以上のように、本発明は、録音および再生するＩＣレコーダや録音アプリを搭載したスマートフォン等を含み音声認識する機器類への適用に有用である。 As described above, the present invention is useful for application to devices that recognize voice, including IC recorders that record and play back, and smartphones equipped with recording apps.

１００端末
１０１マイク
１０２録音部
１０３文字起こし部
１０４話者タグ付け部
１０５制御部
１０６キーボード
１０７ディスプレイ
１１０クラウド
１２０ストレージサーバー
１３０機械学習サーバー
１３１話者人数推定部
１３２話者認識部
１４０学習済モデルＤＢ
２０１ＣＰＵ
２０２ＲＯＭ
２０３ＲＡＭ
２０４外部メモリ
２１１通信Ｉ／Ｆ
６０１モバイルアプリ
７１１話者数推定表示領域
７１２話者表示領域
Ｄ音声ファイル REFERENCE SIGNS LIST 100 Terminal 101 Microphone 102 Recording unit 103 Transcription unit 104 Speaker tagging unit 105 Control unit 106 Keyboard 107 Display 110 Cloud 120 Storage server 130 Machine learning server 131 Speaker number estimation unit 132 Speaker recognition unit 140 Trained model DB
201 CPU
202 ROM
203 RAM
204 External memory 211 Communication I/F
601 Mobile application 711 Speaker number estimation display area 712 Speaker display area D Audio file

Claims

On the computer,
Estimate the number of speakers for each speaker included in the audio file;
Refer to a pre-prepared trained model for each speaker to recognize each speaker of the estimated number of speakers;
tagging speakers contained in said audio files ;
The estimation process includes:
presenting the estimated number of speakers to a user;
re-estimating the number of speakers included in the audio file based on a change operation of the number of speakers by the user.
A speech recognition program for executing a process.

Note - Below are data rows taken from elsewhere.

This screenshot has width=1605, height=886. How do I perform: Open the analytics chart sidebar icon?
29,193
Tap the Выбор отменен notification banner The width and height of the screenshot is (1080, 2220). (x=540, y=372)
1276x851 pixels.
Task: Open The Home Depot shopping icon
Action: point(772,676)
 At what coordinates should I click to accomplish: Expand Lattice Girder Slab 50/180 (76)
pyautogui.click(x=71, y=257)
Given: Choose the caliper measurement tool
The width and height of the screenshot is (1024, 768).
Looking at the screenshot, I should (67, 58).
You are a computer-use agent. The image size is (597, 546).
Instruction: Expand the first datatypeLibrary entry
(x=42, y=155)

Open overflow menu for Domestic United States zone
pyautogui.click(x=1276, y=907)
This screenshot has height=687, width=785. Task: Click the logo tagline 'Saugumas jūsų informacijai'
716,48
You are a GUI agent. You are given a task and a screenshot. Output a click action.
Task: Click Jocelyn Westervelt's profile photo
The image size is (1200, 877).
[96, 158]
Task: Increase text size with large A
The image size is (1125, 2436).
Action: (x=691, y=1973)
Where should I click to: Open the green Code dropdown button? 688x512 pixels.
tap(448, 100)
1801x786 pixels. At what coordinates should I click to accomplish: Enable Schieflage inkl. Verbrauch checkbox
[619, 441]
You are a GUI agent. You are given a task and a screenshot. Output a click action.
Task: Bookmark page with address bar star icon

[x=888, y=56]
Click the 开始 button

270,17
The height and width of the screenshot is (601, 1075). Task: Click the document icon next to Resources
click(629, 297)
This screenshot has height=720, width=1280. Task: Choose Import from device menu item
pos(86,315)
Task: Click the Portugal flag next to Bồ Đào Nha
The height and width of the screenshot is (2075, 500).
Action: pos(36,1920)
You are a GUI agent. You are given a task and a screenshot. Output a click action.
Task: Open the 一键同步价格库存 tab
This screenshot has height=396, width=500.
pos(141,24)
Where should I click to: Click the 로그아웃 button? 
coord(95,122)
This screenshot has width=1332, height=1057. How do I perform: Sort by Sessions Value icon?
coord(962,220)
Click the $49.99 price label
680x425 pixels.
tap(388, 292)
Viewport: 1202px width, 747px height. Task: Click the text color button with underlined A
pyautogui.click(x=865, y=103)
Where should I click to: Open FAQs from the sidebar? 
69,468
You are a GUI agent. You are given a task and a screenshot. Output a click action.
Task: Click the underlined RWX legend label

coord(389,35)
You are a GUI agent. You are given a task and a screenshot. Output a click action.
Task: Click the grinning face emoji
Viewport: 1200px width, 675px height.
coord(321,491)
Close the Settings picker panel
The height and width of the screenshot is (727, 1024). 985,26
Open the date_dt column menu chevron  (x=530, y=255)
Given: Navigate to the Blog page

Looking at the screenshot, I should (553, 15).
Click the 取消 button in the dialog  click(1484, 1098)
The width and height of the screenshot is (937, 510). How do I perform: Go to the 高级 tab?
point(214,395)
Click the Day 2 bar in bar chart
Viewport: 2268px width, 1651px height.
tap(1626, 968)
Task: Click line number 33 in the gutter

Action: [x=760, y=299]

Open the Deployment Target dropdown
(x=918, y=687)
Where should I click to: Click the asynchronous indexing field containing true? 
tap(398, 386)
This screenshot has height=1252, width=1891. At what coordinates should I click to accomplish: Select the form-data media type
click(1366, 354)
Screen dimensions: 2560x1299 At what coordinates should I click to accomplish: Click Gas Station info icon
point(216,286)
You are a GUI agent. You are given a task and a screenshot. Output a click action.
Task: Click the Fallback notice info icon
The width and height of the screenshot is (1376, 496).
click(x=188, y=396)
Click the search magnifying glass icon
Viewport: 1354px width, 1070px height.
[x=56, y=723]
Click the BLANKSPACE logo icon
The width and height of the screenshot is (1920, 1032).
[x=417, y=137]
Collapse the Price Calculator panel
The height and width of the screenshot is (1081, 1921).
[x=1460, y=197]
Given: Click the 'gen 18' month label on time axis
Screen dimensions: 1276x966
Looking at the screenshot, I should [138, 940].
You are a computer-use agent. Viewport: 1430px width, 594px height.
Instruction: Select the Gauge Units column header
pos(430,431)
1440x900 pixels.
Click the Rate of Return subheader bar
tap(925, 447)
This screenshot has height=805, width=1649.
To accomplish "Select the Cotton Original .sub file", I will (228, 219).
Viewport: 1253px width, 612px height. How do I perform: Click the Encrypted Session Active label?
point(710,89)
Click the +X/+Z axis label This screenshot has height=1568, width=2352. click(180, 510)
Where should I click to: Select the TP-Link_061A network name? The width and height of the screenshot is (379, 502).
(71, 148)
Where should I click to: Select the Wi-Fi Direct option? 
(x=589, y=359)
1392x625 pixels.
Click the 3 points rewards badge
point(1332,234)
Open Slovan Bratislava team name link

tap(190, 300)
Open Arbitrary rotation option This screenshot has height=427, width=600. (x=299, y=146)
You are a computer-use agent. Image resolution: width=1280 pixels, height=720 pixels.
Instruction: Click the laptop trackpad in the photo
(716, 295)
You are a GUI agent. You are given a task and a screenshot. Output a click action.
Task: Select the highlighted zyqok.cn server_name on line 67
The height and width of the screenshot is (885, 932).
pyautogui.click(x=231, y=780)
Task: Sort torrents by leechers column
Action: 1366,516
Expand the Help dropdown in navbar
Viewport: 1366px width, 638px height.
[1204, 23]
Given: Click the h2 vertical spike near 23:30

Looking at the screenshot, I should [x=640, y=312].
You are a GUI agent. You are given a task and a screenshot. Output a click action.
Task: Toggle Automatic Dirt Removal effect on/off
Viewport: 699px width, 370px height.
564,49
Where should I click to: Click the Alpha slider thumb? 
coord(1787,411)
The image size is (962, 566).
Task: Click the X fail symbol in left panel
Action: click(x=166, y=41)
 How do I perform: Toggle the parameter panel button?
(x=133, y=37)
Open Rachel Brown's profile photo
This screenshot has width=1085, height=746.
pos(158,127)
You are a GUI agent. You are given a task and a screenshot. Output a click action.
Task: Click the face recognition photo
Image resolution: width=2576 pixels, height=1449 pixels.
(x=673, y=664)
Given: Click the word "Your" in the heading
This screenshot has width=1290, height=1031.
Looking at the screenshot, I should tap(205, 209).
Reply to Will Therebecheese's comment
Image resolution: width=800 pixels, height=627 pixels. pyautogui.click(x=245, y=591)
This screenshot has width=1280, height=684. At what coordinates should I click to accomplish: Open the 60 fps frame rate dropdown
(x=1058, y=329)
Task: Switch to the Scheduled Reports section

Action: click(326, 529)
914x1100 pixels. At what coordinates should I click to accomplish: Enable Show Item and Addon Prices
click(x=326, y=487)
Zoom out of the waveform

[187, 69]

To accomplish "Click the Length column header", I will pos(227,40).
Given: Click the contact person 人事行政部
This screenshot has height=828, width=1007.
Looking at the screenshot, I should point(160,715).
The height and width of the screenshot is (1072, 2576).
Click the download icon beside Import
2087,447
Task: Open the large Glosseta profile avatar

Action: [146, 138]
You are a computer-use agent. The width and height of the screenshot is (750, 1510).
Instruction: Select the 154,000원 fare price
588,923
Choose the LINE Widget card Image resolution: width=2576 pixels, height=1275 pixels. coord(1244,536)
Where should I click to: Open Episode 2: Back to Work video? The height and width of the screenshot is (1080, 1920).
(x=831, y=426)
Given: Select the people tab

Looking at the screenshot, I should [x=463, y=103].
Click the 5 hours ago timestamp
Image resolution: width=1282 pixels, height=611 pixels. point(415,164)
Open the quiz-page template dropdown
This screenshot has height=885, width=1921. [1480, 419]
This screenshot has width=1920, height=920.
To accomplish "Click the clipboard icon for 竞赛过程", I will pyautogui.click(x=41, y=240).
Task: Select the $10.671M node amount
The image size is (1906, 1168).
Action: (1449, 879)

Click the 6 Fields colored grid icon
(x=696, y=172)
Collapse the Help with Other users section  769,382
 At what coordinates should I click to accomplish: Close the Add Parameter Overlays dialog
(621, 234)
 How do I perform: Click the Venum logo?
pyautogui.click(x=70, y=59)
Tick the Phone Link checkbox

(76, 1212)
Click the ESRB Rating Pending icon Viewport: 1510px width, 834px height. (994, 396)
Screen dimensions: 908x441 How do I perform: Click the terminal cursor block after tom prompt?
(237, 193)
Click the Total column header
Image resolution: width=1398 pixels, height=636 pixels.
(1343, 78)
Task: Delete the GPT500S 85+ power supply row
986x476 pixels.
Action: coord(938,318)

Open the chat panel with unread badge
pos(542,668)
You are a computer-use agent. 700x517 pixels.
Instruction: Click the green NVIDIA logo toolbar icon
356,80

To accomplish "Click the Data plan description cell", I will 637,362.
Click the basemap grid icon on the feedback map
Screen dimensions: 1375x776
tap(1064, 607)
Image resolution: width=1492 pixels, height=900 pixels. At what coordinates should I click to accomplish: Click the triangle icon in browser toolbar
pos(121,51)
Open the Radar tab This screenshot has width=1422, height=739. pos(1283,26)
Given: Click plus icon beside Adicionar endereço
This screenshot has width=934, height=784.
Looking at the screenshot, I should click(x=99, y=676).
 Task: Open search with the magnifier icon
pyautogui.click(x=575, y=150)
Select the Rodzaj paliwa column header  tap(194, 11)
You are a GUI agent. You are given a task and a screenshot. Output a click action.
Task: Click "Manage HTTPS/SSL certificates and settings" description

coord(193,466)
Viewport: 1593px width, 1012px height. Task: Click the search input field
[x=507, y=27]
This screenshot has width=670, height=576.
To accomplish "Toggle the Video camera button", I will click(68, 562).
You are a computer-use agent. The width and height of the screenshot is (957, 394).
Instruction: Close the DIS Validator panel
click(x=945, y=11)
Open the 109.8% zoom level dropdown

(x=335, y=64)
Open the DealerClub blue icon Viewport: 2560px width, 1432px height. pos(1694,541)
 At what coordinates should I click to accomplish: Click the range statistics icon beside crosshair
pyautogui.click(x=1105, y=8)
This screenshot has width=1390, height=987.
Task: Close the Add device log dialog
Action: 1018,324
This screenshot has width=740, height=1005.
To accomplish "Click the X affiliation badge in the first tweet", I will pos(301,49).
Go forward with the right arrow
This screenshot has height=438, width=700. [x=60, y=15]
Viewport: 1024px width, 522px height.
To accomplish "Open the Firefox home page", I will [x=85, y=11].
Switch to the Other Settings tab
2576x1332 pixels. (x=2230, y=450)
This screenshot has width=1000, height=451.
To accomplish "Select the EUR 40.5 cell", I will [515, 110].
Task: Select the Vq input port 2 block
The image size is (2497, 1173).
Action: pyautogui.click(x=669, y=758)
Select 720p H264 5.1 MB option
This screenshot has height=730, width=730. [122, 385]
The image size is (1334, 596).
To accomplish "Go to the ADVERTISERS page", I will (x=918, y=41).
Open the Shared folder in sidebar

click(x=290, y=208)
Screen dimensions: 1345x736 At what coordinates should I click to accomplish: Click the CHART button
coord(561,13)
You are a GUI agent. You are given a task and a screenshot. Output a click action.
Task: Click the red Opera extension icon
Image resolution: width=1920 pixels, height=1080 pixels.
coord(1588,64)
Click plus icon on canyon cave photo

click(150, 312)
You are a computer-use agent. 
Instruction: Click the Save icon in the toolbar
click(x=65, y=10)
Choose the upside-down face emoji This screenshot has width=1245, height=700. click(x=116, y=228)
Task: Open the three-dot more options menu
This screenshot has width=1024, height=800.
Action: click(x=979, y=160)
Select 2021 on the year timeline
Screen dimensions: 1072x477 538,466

Further, learning and storing the tagged speaker information;
The recognition process includes:
Recognizing each speaker of the estimated number of speakers based on the trained model.
2. The speech recognition program according to claim 1 ,

3. The speech recognition program according to claim 1, further comprising: generating characters contained in the voice file in real time when the voice file is being recorded or reproduced .

The computer
Estimate the number of speakers for each speaker included in the audio file,
Refer to a pre-prepared trained model for each speaker to recognize each speaker of the estimated number of speakers;
tagging speakers contained in said audio files;
The estimation process includes:
presenting the estimated number of speakers to a user;
re-estimating the number of speakers included in the audio file based on a change operation of the number of speakers by the user.
23. A speech recognition method comprising:

A control unit for recognizing the number and speakers included in the audio file,
The control unit is
Estimate the number of speakers for each speaker included in the audio file;
Refer to a pre-prepared trained model for each speaker to recognize each speaker of the estimated number of speakers;
tagging speakers contained in said audio files;
The control unit, as the estimation process,
presenting the estimated number of speakers to a user;
re-estimating the number of speakers included in the audio file based on a change operation of the number of speakers by the user.
1. A speech recognition device comprising:

In a voice recognition system in which a terminal is connected to the cloud,
The terminal includes:
A voice recording section;
A communication unit that uploads the recorded or played audio file to the cloud,
The cloud includes:
Estimating the number of speakers for each speaker included in the audio file;
Refer to a pre-prepared trained model for each speaker to recognize each speaker of the estimated number of speakers;
notifying the terminal of speaker tagged information included in the audio file;
The terminal includes:
presenting the number of speakers estimated by the cloud to a user via a display unit;
The cloud includes:
re-estimating the number of speakers included in the audio file based on the operation of changing the number of speakers by the user received from the terminal, and transmitting the result to the terminal.
A speech recognition system comprising:

The cloud includes:
The voice recognition system according to claim 6, further comprising a storage unit for storing the voice file uploaded from the terminal.